The WCIRB Governing Committee recommended a pure premium rate of $2.38 per $100 of employer payroll based upon filings made by insurers as of July 1, 2012. Unfortunately, the WCIRB Governing Committee relied on significantly outdated information in reaching its recommendation, which included disregarding the analysis of its own actuarial committee. The WCIRB Governing Committee should have based its recommendation on actuarially supported numbers, but at the very least should have updated its recommendation to the current average filed pure premium rate level of $2.49 per $100 of employer payroll.
SB 863 Reforms
The Commissioner commended stakeholders and the Legislature and Governor for enacting SB 863, which delivers needed reforms to increase permanent disability payments for workers while reducing system costs. But he noted that it is important not to overestimate the potential net savings and to make sure the savings estimates are supportable and actuarially sound. The math matters and must be considered carefully when recommending the pure premium rate.

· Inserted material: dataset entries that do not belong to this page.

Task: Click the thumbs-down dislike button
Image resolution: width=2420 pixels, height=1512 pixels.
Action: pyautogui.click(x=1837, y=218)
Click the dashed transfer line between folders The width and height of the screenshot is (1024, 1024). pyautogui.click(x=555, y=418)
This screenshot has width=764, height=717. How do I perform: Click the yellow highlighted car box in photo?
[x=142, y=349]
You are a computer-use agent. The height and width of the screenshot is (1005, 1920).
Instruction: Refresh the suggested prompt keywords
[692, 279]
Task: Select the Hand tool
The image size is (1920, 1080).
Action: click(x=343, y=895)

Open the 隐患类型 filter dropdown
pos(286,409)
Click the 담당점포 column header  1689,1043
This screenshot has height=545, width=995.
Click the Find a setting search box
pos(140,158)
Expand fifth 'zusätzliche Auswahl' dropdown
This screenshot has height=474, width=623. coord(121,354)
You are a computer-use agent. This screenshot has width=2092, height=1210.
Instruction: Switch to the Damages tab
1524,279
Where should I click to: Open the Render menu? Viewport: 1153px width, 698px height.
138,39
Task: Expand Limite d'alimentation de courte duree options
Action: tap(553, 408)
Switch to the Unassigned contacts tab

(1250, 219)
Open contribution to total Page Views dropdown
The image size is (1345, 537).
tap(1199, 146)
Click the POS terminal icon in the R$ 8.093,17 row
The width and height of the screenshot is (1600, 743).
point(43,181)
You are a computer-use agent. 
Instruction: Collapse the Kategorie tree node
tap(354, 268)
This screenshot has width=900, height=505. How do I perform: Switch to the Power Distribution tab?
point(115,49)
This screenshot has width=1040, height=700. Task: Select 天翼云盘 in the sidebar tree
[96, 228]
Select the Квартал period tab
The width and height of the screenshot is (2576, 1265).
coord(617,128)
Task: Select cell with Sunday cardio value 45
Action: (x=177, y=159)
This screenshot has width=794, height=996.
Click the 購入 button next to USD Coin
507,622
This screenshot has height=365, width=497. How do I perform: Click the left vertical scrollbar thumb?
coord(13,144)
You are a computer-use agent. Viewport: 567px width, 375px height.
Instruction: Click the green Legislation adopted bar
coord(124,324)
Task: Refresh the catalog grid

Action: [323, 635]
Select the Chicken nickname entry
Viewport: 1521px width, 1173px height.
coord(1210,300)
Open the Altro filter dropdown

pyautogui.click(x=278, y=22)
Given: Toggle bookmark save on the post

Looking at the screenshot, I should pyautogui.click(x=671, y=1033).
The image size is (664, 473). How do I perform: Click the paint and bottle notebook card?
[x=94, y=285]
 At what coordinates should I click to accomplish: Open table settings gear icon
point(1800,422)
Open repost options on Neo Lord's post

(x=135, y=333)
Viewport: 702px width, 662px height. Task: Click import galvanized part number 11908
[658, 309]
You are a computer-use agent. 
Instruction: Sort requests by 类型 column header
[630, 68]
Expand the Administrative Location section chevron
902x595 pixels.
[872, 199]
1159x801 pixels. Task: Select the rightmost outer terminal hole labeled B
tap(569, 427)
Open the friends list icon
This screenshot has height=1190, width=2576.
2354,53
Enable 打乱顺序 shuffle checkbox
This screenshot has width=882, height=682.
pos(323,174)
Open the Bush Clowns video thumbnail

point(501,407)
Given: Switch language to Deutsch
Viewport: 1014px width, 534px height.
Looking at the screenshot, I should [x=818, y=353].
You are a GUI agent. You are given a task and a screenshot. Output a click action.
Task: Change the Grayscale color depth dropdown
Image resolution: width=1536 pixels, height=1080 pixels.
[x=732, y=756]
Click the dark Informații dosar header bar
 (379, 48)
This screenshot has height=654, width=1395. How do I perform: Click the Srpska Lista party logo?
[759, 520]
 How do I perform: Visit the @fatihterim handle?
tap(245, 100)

The first major component of SB 863 provides for an increase in permanent disability benefits to injured workers, benefits that previously were inadequate. Using objective criteria to determine impairment and providing limits on what can be compensated, the permanent disability reforms will also help to address areas of potential abuse.
The second major component of SB 863 provides for system reforms, particularly associated with the delivery of and payment for medical treatment, resulting in projected cost savings to cover the permanent disability increases and bring additional savings and stability to the system. These reforms include independent review of medical treatment requests and billing disputes.
The Commissioner determined that SB 863 will deliver savings of $1.5 billion to the system but found that there is not sufficient actuarial support for including an additional $1.6 billion of savings.
The proposed decision and order is also available to the public for viewing.